## WORK TASK 1:
Answer these questions from the blog post below:
(a) Which state did the writer leave for college?
(b) In which years did the writer have cancer?
(c) What name does the writer give to the "new person" she became?
## WORK TASK 2:
Print the stretch of the blog post below that begins at the words "Cancer in 2009-2010" and ends after the words "on a shelf.". Keep every word and mark unchanged.

I love Lady Gaga. I love her anthem of individuality “Born This Way.” I applaud anyone who can accept they way they are, be tolerant of others and accept them as they are.
I have a mother who believes in individuality. All my youth she preached to me the importance of being true to yourself and to think less about what you look like on the outside and more on who you are on the inside.
For years I did not listen. I thought I was ugly and wanted to do whatever I could to fix my looks and blend in. I had a long, awkward adolescence: bad skin, a bump on my nose, skinny, angular face and tangled, unruly dishwater-color hair. Boys teased me and called me names. I had lots of gal pals because I was smart, witty, non threatening in my looks and my parents looked the other way when we snuck beer into the house, made frozen daiquiries my the pool, and stayed up all night giggling and gossiping.
It took many, and often strange, dermatological treatments, coloring my hair, fixing my nose and developing a dancer’s physique to gain confidence about my looks by the time I was seventeen. I started getting dates and the teasing stopped. But I was still booted off the cheerleading squad at the local boys school for not being pretty enough (I was orginally voted on for my agility and rhythm). It was hurtful.
To retaliate, I kept diaries, wrote for the local newspaper and kept up my dancing and workouts. I left Tennessee for good for college and then a career and focused on becoming a success: “I’ll show them some day!”
And I became a success. Built my own PR and events firm from scratch. Created amazing programs, made hundreds of contacts and defined myself by my achievments. But I went through another awkward stage pushing 40. I was dumped by a man who broke my heart and my self-confidence. So, I underwent another round of shots, surgeries and expensive treatments to sooth my spirit and freshen up my exterior. Then I set to work on my interior: taking on new clients, having international adventures and supporting various charities. It was an interior-exterior makeover.
I felt beautiful inside and out! And during that time, I fell in love with a great man, who didn’t steal my heart or my sense self-worth but instead gave me strength and support and unconditional love during the ups and downs of my life to come.
Cancer in 2009-2010 took away my breasts, my hair, my eyelashes, my eyebrows, my skin tone, and gave me fresh new scars. It was a study in being stripped bare physically and emotionally. But by this point in my life I learned to focus inward on staying strong and resilient and outward on thinking about other people facing similar or different challenges and how to use my experience to help them. I learned to work around and through the physical challenges and used it as an opportunity to reboot myself. My emotions were written down in a diary, unloaded onto pages, now on a shelf.
Today, I don’t look like the same person. On the outside I have new breasts, new, shorter and blonder hair and a smaller, more slender body. Inside, I am different as well: more tolerant of imperfections in myself and in others and less tolerant of people who are insensitive, rude and intolerant. My perspective has changed as has my definition of “achievement,” “beauty” and “perfection.”
I was not “born this way.” I am one part original Melanie, one part medical intervention and one part new person, “Mighty Melanie.” I am “reborn this way.”
The definition of “born” is “to begin one’s life.” We all have one true “life” but many ways to live it and to view ourselves in it. We can’t go backwards. But we can choose how we begin anew.
A beautiful and inspiring perspective.
Thank you Barbara
I have known you for a number of years. All of those years I have admired you and respected you for all of your stamina, perseverance, and good nature. Even in the worst of times you always had a great outlook and disposition. I want to get to where you are both spiritually and emotionally. We all want an extra serving of “real”when we reach fifty. I hope by reading your blog I can get there without going through the frightening health issues you have faced and successfully beat! Thank you from the bottom of my heart for being my dear friend and the best example of human-kind I know, and for looking so hysterically funny on the back of an elephant! You rock Mel!

## DATA RECORDS:
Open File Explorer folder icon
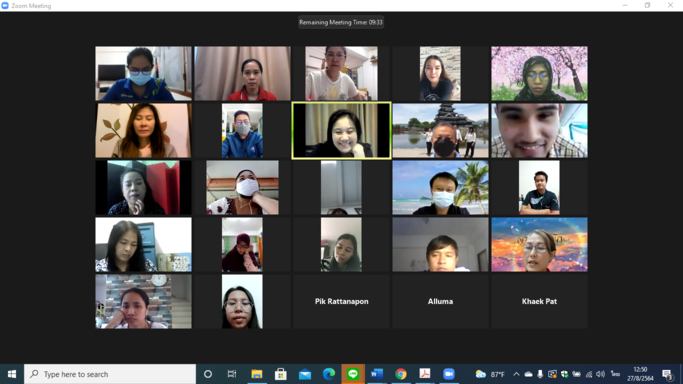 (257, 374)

==

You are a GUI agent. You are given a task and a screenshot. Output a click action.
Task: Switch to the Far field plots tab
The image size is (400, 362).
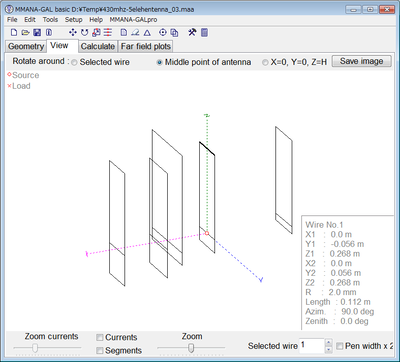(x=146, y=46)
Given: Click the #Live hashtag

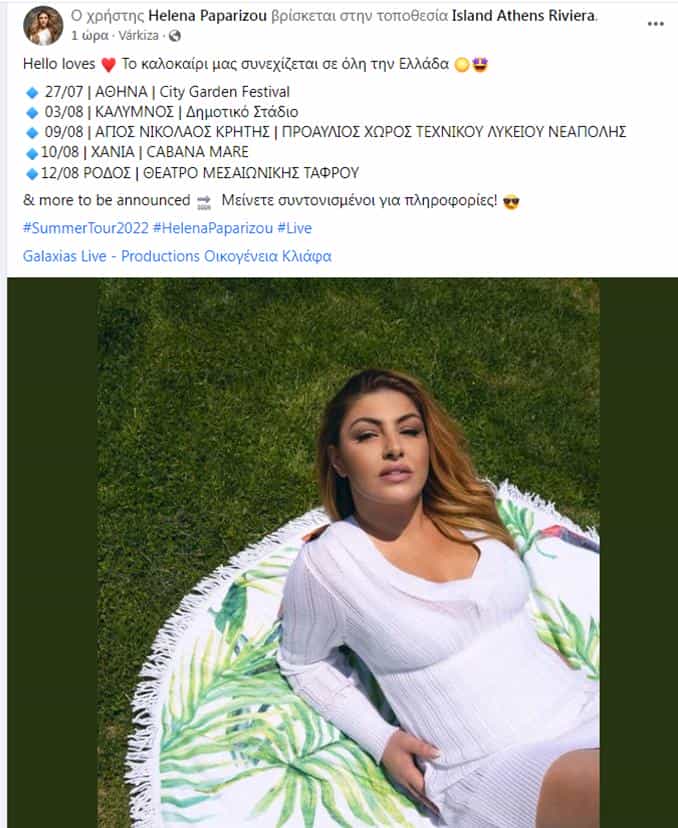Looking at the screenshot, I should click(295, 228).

## RESPONSE AREA 1:
(a) Tennessee
(b) 2009–2010
(c) "Mighty Melanie"

## RESPONSE AREA 2:
Cancer in 2009-2010 took away my breasts, my hair, my eyelashes, my eyebrows, my skin tone, and gave me fresh new scars. It was a study in being stripped bare physically and emotionally. But by this point in my life I learned to focus inward on staying strong and resilient and outward on thinking about other people facing similar or different challenges and how to use my experience to help them. I learned to work around and through the physical challenges and used it as an opportunity to reboot myself. My emotions were written down in a diary, unloaded onto pages, now on a shelf.